The Problem DNS Solves

Computers on the internet communicate using numerical addresses called IP addresses — something like 142.250.80.46. Humans, on the other hand, are much better at remembering names like google.com. The Domain Name System (DNS) is the layer that bridges these two realities, translating human-readable domain names into the numerical addresses computers actually use.

It's often described as the internet's phonebook — though a distributed, automated, global one that handles billions of queries every day.

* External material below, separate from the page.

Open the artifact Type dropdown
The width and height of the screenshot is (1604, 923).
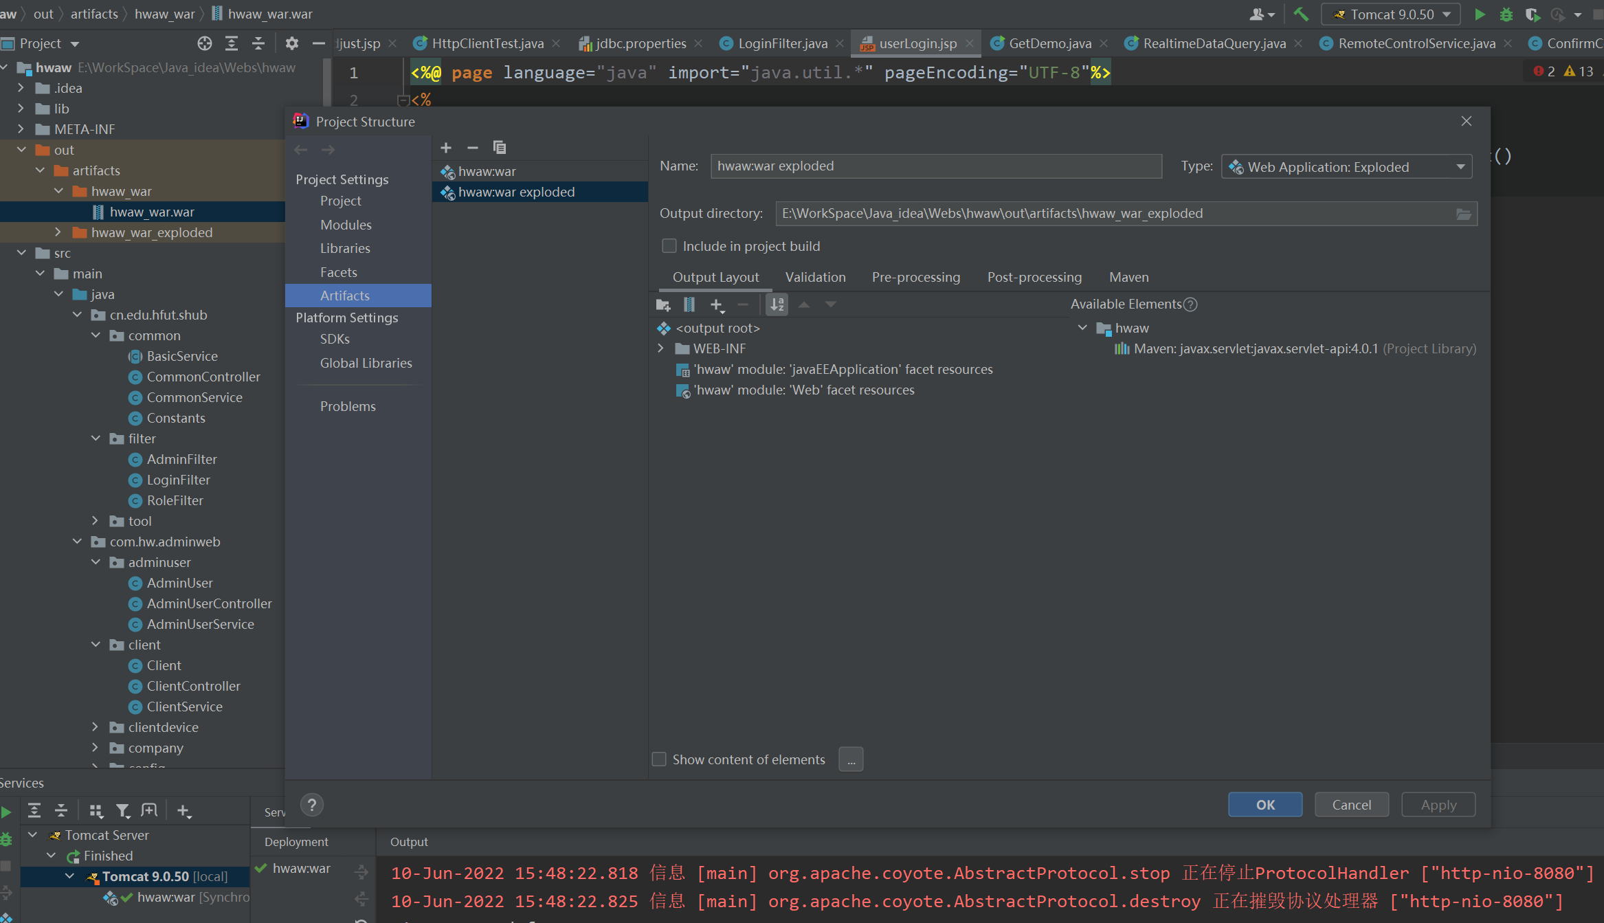[1346, 167]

What Happens When You Type a URL

When you type nkpl.info into your browser and press Enter, a series of lookups happens almost instantaneously:

  1. Browser Cache Check: Your browser first checks whether it already has the IP address cached from a recent visit. If so, it skips the rest.
  2. Operating System Cache: If the browser doesn't have it, your OS checks its own DNS cache.
  3. Recursive Resolver: If neither cache has the answer, your request goes to a recursive resolver — typically operated by your ISP, or a public resolver like Cloudflare (1.1.1.1) or Google (8.8.8.8). This resolver does the searching on your behalf.
  4. Root Name Servers: If the resolver doesn't have the answer cached, it asks one of the 13 root name server clusters — the authoritative top of the DNS hierarchy. The root server doesn't know the final answer but points the resolver to the right TLD name server (e.g. the server responsible for all .info domains).
  5. TLD Name Server: The TLD server points the resolver to the authoritative name server for the specific domain.
  6. Authoritative Name Server: This server knows the actual IP address for nkpl.info and returns it.
  7. Response: The resolver passes the IP address back to your browser, which then opens a connection to the web server at that address.

This entire process typically takes under 100 milliseconds.

Key DNS Record Types

Record TypePurpose
AMaps a domain to an IPv4 address
AAAAMaps a domain to an IPv6 address
CNAMEAliases one domain name to another
MXSpecifies mail servers for the domain
TXTStores text information (used for verification, SPF, etc.)
NSIdentifies the authoritative name servers for the domain

DNS and Privacy

Standard DNS queries are sent in plain text, which means your ISP — or anyone monitoring your network traffic — can see every domain name you look up, even if the actual web traffic is encrypted via HTTPS.

Two technologies address this:

  • DNS over HTTPS (DoH): Encrypts DNS queries inside standard HTTPS traffic, making them indistinguishable from regular web browsing.
  • DNS over TLS (DoT): Encrypts DNS traffic using TLS on a dedicated port.

Major browsers now support DoH, and enabling it is a simple privacy improvement for most users.

DNS Caching and TTL

To avoid looking up every domain from scratch every time, DNS responses are cached — stored temporarily by resolvers and browsers. Each DNS record includes a TTL (Time To Live) value, which specifies how long the cached answer should be considered valid. Once the TTL expires, the resolver must fetch a fresh answer.

This is why changes to a website's DNS settings (such as moving to a new hosting provider) can take hours to propagate globally — old cached answers need to expire first.

Why This Matters

DNS is foundational infrastructure. Understanding it helps explain why website changes take time to propagate, how privacy can leak even over encrypted connections, and how internet censorship sometimes works (by manipulating or blocking DNS responses). It's one of those invisible systems worth understanding precisely because it underpins everything else.